Таким образом, нейтральное изложение повествователя уже с первых строк рассказа впитывает слово и мысль героини. В первой главе все освещается с ее точки зрения так, как она сама представляет свою и чужую жизнь.
Во второй главе влияние героини усиливается. Повествование все больше насыщается ее словами и выражениями эмоционально окрашенной лексикой, фразеологией художнической богемы. Это ощущается тем сильнее, что в конце первой главы в большом монологе Ольги Ивановны дается несколько образчиков ее речевой манеры («судьба бывает так причудлива», «влюбилась адски», «лицо обращено к нам в три четверти, плохо освещено»), и ее стиль теперь узнается легче.
Итак, начало главы: «Ольге Ивановне было 22 года, Дымову 31. Зажили они после свадьбы превосходно.
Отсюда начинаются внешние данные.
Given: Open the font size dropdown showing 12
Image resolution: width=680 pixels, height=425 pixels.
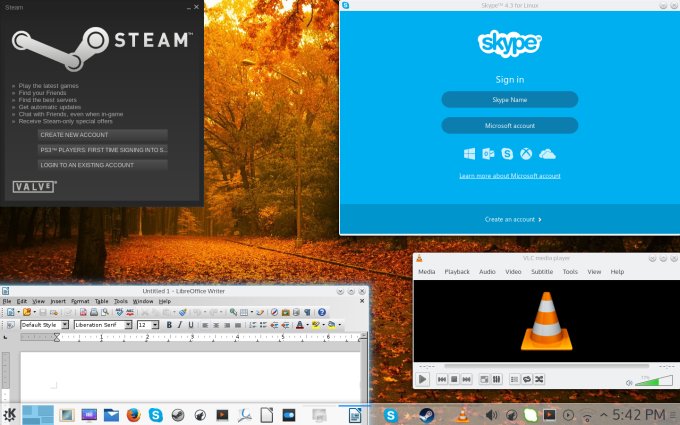Looking at the screenshot, I should coord(154,325).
Ольга Ивановна в гостиной увешала все стены сплошь своими и чужими этюдами в рамах и без рам, а около рояля и мебели устроила красивую тесноту из китайских зонтов, мольбертов, разноцветных тряпочек, кинжалов, бюстиков, фотографий В столовой она оклеила стены лубочными картинами, повесила лапти и серпы, поставила в углу косы и грабли, и получилась столовая в русском вкусе. В спальне она, чтобы похоже было на пещеру, задрапировала потолок и стены темным сукном, повесила над кроватями венецианский фонарь, а у дверей поставила фигуру с алебардой. И все находили, что у молодых супругов очень миленький уголок».
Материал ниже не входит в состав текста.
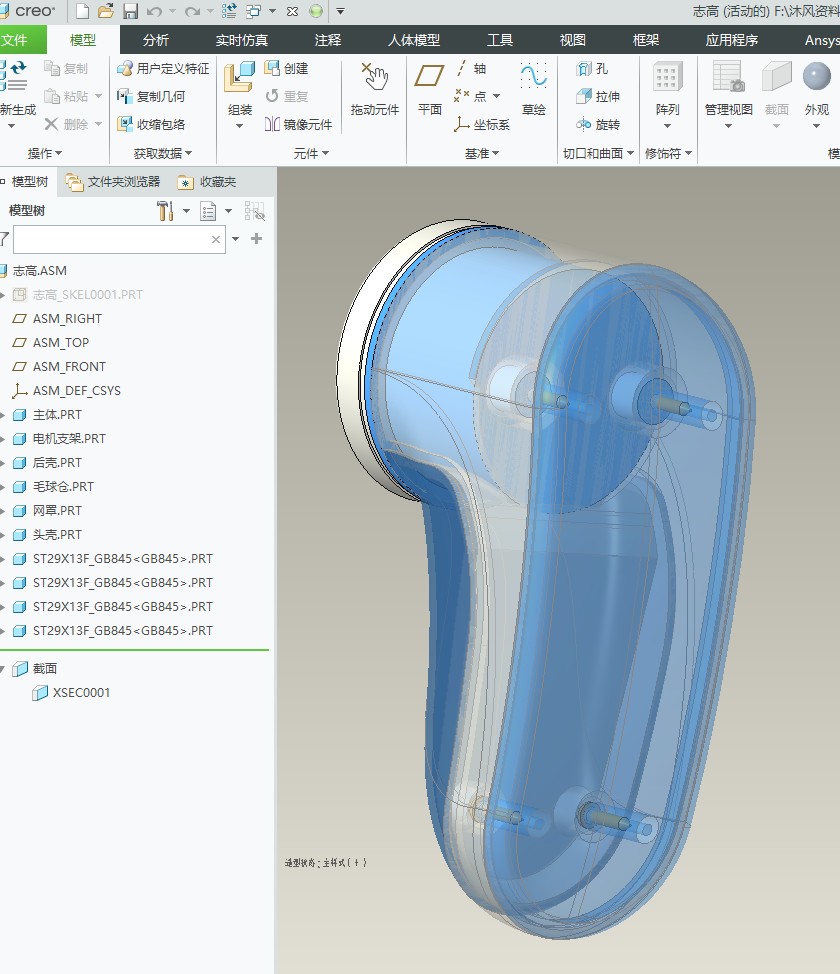Toggle the model tree columns visibility icon
Viewport: 840px width, 974px height.
pos(254,211)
Далее снова нейтральный тон повествователя: «Ежедневно, вставши с постели часов в одиннадцать, Ольга Ивановна играла на рояле или же, если было солнце, писала что-нибудь масляными красками. Потом, в первом часу, она ехала к своей портнихе. Так как у нее и Дымова денег было очень немного, в обрез, то, чтобы часто появляться в новых платьях и поражать своими нарядами, ей и ее портнихе приходилось пускаться на хитрости». Но нейтральным он остается недолго. Повествование очень скоро опять подчиняется стилю героини: «Очень часто из старого перекрашенного платья, из ничего не стоящих кусочков тюля, кружев, плюша и шелка выходили просто чудеса, нечто обворожительное, не платье, а мечта». А если не стилю, то образу ее мысли: « не платье, а мечта. От портнихи Ольга Ивановна обыкновенно ехала к какой-нибудь знакомой актрисе <>. От актрисы нужно было ехать в мастерскую художника или на картинную выставку, потом к кому-нибудь из знаменитостей». Категорическое и не допускающее сомнений «нужно было», несомненно, принадлежит Ольге Ивановне.